(Memoirs Part Two!)
At last. One on one with Caroline, the saleswoman of the rich and famous.
Caroline: "Mr. Hideo, please let us know how we can help Ms. Sylvia. Would you like some coffee?"
Hideo: "Of course. Now where to begin...?" I smile, then put on a look of mild concentration. (coffee? of course! ....crap lost train of thought. She's good. Already disarmed me with my weakness)
Caroline: "Ms. Sylvia sounds like a busy woman. As her secretar..."
Hideo: "I prefer 'Administrative Assistant'" (need...to...buy...time)
Caroline: "My apologies. As Ms. Sylvia's Administrative Assistant, you must be even busier. Does Ms. Sylvia often shop in California where she lives? Because we could arrange a local appointment in Beverly Hills as well?"
Hideo: "Well the term 'lives' is somewhat misleading. It would be accurate to say she legally resides there, but it would be more accurate to say Ms.Sylvia lives in an airplane. At any given time, there's an equally likely chance of finding her in London's Cannon Street, Tokyo's Marunouchi, or right here in Singapore. In fact...well, I probably shouldn't mention this, as Ms. Syliva loathes given her itinerary away too much in advance..."
(Captain! the limitor on the BS Engine is no longer in our control! Abandon ship!)
Caroline's ears perk up, and she is eagerly leaning forward. Just then the coffee arrives. It is a rich smelling concoction, obviously far superior to the mud served in the breakroom at work. The lines of the black china seems to blend seamlessly to the black lacquered desktop.
Hideo: "...hmmm, why not. Ms. Syliva intends to be in Singapore in late September. Perhaps she will request that I schedule time for her to visit your fine boutique personally? But first, let us discuss the customization questions that Ms. Sylvia has." (I think I just gave off too much this-person-may-buy pheromones, because Caroline is practically convulsing with the effects of the internal battle between maintaining a sophisticated, cool air and making her kill-sales-pitch. To her credit, this struggle lasts but a split second, and she is back to her polite yet so-very-Euro-cool manner.)
Editor's note: at the time of this meeting, Sylvia and Hideo lacked an important piece of information: Vertu has sold only one phone.
Caroline: "Ms. Sylvia ark mentioned something about customization of our communication devices?"

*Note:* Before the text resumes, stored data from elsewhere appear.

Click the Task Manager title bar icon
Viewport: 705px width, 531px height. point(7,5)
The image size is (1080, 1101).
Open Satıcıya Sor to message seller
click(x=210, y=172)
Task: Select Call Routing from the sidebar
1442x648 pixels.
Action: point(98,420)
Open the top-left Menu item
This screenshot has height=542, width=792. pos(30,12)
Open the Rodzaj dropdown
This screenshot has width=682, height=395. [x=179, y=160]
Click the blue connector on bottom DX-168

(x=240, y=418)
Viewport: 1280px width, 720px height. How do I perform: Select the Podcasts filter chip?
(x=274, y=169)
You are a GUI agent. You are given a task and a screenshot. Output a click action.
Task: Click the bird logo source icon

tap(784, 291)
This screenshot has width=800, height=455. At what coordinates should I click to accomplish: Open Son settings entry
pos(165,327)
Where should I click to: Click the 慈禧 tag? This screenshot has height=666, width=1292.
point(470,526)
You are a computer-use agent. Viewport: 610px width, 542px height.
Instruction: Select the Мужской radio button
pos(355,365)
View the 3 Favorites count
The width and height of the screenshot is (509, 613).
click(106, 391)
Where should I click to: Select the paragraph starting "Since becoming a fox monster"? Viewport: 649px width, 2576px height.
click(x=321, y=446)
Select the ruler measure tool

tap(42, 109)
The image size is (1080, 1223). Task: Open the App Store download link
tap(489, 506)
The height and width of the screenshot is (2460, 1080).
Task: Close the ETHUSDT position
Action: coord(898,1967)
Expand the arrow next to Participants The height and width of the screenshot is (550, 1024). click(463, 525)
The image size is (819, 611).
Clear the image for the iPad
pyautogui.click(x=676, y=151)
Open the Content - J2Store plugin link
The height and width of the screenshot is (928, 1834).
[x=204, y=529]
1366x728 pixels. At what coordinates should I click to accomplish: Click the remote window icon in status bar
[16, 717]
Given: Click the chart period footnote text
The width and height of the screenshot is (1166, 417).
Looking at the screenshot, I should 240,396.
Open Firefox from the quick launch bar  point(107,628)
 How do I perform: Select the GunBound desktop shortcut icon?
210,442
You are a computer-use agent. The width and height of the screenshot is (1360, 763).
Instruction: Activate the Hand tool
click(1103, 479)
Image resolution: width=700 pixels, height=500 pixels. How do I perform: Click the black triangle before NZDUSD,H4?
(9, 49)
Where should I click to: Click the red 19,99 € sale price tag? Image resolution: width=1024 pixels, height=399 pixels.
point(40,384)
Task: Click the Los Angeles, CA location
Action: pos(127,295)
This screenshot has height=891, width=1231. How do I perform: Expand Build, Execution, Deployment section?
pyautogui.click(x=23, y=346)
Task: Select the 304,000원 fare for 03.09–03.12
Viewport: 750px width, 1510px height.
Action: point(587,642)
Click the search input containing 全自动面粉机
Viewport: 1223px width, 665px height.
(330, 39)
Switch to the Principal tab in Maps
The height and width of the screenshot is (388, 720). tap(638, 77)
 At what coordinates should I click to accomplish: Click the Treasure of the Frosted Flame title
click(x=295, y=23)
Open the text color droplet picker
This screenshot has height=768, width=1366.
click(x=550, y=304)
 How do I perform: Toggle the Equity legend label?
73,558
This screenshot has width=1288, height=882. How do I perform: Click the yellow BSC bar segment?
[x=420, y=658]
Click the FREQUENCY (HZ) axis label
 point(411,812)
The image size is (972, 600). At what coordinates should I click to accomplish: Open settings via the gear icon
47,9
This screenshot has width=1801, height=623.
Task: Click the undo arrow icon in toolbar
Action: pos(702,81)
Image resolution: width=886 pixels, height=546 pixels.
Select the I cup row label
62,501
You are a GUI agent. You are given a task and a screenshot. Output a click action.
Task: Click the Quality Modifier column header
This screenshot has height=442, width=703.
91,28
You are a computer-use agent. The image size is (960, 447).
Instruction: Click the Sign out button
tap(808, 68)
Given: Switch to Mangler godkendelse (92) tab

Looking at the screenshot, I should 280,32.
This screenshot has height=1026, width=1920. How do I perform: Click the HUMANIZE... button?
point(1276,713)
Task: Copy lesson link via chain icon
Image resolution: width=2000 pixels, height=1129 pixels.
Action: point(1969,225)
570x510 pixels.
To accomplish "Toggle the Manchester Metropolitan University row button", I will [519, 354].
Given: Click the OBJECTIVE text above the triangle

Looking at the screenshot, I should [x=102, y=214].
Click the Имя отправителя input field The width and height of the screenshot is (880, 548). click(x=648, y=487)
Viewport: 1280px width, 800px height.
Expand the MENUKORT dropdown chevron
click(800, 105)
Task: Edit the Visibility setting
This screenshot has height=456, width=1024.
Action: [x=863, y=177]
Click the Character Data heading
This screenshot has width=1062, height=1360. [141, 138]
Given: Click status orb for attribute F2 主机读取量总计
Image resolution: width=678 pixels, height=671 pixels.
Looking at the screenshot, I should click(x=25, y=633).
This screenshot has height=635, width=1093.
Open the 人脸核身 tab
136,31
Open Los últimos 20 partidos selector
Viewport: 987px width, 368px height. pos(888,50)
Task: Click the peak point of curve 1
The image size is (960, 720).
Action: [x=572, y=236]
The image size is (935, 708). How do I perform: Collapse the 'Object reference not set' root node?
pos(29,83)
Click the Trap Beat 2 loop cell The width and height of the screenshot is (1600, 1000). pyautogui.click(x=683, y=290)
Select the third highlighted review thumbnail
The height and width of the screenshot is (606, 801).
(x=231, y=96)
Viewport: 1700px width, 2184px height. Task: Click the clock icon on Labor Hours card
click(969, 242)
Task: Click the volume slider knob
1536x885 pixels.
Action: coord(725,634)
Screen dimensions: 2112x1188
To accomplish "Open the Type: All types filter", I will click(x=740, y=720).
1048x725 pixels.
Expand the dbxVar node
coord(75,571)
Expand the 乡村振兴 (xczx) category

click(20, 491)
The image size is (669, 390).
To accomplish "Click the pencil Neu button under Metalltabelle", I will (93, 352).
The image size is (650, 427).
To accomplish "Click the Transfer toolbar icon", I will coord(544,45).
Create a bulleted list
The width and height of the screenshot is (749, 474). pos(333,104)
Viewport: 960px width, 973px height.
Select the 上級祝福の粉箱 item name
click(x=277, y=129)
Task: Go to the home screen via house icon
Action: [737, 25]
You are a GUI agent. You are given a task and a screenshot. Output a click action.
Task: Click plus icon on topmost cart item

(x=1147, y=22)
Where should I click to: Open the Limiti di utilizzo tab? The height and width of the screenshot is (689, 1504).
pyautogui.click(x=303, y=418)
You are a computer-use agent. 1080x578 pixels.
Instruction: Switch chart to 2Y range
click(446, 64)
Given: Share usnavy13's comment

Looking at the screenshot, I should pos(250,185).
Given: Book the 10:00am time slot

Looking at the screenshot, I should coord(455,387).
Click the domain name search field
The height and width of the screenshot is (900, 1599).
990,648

Hideo: "Yes. I'm sure I don't need to tell *you* that many people are very attached to their birthstones. Ms. Sylvia is the same way with hers - Alexandrite."
Caroline: "Ah, a beautiful gem. I am especially fond of the Chrysoberyl Cat's Eye"
Hideo: "Ms. Sylvia has mentioned that as well. But she was particularly interested in seeing if she could fit an Alexandrite gem that she has in her possession." (A What's Eye??????)
Caroline: "Very interesting. Here are three working models of the Vertu devices. Where would she be interested in placing them?"
Hideo: "May I?" (holy cow! the $20,000 phone! Three of 'em RIGHT HERE! I can buy a Lexus with these phones!!! Let's see, wearing wingtips. Despite Tom Cruise's example in "The Client", I found that it's impossible to run in dress shoes. Darn.)
Caroline: "Why certainly. Notice the attention to detail. The tactile sensation of the ruby-geared keys. And the sleek design by Kris Bostloft. You may have noticed his work with light and shadows being displayed on the LCDs."
Hideo: "...Interesting. This is exactly as my employer has expected the device to be." (She expected it to be expensive. Hmmm, this phone was designed by the nostril-cam video guy? Come to think of it, I CAN check my nose hair on the shiny platinum surface. Wait - better pluck that one when I get a chance to duck into the restroom...!)
I spend a couple more seconds scrutinizing the phone from every angle. I have a look of intense scrutiny on my face. I usually get that when there's a strong glare flashing into my eyes. Caroline remains silent, taking in my obvious appreciation of her mobile artwork.